Quote the stretch of lines below from the line containing "You are a computer-use agent. Image" through the line containing "coord(387,755)", copying each one exactly.

***** PROVIDED INFORMATION *****

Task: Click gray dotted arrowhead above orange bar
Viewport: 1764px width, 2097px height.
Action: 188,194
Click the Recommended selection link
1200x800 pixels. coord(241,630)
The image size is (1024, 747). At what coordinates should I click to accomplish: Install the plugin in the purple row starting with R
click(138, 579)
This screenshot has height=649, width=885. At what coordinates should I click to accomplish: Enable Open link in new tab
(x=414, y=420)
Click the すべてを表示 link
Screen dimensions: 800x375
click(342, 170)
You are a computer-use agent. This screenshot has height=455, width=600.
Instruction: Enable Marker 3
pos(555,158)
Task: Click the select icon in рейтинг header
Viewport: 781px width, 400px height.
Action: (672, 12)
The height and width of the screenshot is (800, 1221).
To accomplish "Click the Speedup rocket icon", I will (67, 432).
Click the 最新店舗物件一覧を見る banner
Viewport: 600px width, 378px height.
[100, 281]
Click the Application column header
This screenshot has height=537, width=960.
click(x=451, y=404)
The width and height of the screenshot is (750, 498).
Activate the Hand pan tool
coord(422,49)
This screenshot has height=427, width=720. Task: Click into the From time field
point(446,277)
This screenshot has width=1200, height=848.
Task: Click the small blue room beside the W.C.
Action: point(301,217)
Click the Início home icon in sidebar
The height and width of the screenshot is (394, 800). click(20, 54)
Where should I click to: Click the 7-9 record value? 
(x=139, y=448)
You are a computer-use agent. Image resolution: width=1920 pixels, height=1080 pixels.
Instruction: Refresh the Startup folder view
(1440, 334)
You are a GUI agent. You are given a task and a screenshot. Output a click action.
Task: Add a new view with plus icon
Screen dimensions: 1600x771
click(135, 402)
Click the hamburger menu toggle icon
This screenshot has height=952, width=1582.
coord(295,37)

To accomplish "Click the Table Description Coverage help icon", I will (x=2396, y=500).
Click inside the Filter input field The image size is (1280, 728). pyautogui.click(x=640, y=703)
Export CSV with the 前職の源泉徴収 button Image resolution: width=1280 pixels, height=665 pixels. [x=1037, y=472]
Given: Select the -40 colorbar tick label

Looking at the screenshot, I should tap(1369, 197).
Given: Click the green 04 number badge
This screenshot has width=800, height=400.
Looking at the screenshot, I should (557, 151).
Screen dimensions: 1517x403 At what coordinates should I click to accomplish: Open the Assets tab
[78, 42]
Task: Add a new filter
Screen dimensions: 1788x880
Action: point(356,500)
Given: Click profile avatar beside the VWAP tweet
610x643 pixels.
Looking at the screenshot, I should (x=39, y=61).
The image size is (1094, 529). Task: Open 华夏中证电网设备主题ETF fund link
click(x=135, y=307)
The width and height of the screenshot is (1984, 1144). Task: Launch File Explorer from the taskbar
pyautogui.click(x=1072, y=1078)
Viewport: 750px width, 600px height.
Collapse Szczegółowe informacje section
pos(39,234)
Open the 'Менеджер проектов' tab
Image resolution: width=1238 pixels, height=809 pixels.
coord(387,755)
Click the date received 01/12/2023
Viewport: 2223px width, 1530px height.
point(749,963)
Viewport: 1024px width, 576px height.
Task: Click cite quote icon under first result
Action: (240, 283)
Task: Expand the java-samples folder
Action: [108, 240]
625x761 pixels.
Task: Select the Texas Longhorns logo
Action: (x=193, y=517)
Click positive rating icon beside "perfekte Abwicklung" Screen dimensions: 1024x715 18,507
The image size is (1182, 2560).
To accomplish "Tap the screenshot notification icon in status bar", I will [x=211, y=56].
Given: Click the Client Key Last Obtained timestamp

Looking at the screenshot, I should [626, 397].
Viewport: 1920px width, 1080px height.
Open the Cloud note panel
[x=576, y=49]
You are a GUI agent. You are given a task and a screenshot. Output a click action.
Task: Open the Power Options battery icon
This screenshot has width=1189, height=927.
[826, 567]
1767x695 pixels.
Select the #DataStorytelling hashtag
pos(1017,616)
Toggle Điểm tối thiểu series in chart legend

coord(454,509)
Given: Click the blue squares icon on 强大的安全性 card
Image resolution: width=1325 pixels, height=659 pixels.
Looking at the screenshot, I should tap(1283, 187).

*****

EXERCISE RESPONSE:
You are a computer-use agent. Image resolution: width=1920 pixels, height=1080 pixels.
Instruction: Refresh the Startup folder view
(1440, 334)
You are a GUI agent. You are given a task and a screenshot. Output a click action.
Task: Add a new view with plus icon
Screen dimensions: 1600x771
click(135, 402)
Click the hamburger menu toggle icon
This screenshot has height=952, width=1582.
coord(295,37)

To accomplish "Click the Table Description Coverage help icon", I will (x=2396, y=500).
Click inside the Filter input field The image size is (1280, 728). pyautogui.click(x=640, y=703)
Export CSV with the 前職の源泉徴収 button Image resolution: width=1280 pixels, height=665 pixels. [x=1037, y=472]
Given: Select the -40 colorbar tick label

Looking at the screenshot, I should tap(1369, 197).
Given: Click the green 04 number badge
This screenshot has width=800, height=400.
Looking at the screenshot, I should (557, 151).
Screen dimensions: 1517x403 At what coordinates should I click to accomplish: Open the Assets tab
[78, 42]
Task: Add a new filter
Screen dimensions: 1788x880
Action: point(356,500)
Given: Click profile avatar beside the VWAP tweet
610x643 pixels.
Looking at the screenshot, I should (x=39, y=61).
The image size is (1094, 529). Task: Open 华夏中证电网设备主题ETF fund link
click(x=135, y=307)
The width and height of the screenshot is (1984, 1144). Task: Launch File Explorer from the taskbar
pyautogui.click(x=1072, y=1078)
Viewport: 750px width, 600px height.
Collapse Szczegółowe informacje section
pos(39,234)
Open the 'Менеджер проектов' tab
Image resolution: width=1238 pixels, height=809 pixels.
coord(387,755)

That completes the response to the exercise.